Excerpts from a dataset:
■ ■ ■
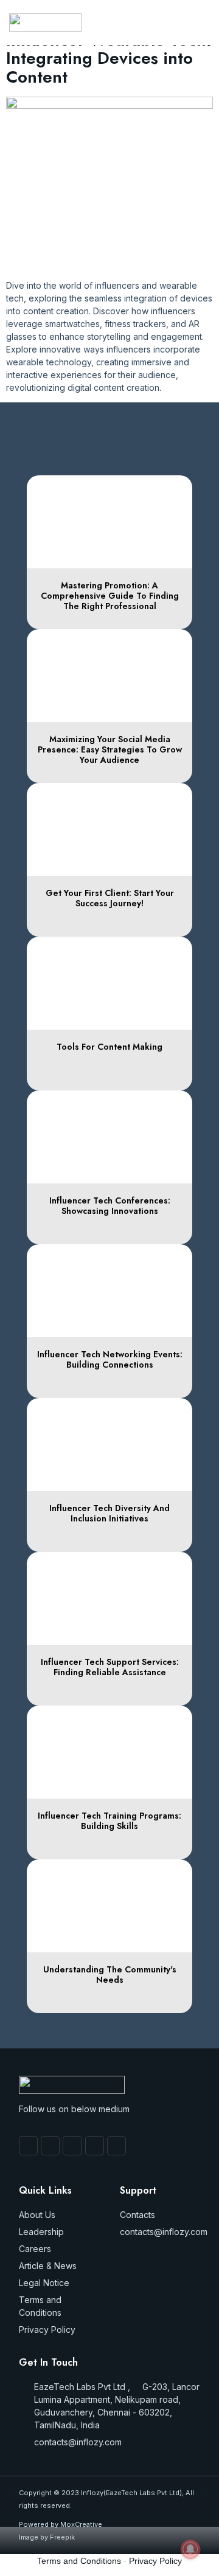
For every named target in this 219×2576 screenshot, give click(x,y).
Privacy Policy (155, 2561)
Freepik (62, 2537)
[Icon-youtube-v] (50, 2145)
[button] (166, 22)
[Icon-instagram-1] (72, 2145)
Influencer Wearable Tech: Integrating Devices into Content (109, 58)
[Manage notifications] (190, 2549)
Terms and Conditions (79, 2561)
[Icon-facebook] (28, 2145)
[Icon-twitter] (94, 2145)
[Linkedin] (116, 2145)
■ ■ ■
Requirement: Some lines above contain the word "Icon". Copy each of them.

Exercise solution:
[Icon-youtube-v] (50, 2145)
[Icon-instagram-1] (72, 2145)
[Icon-facebook] (28, 2145)
[Icon-twitter] (94, 2145)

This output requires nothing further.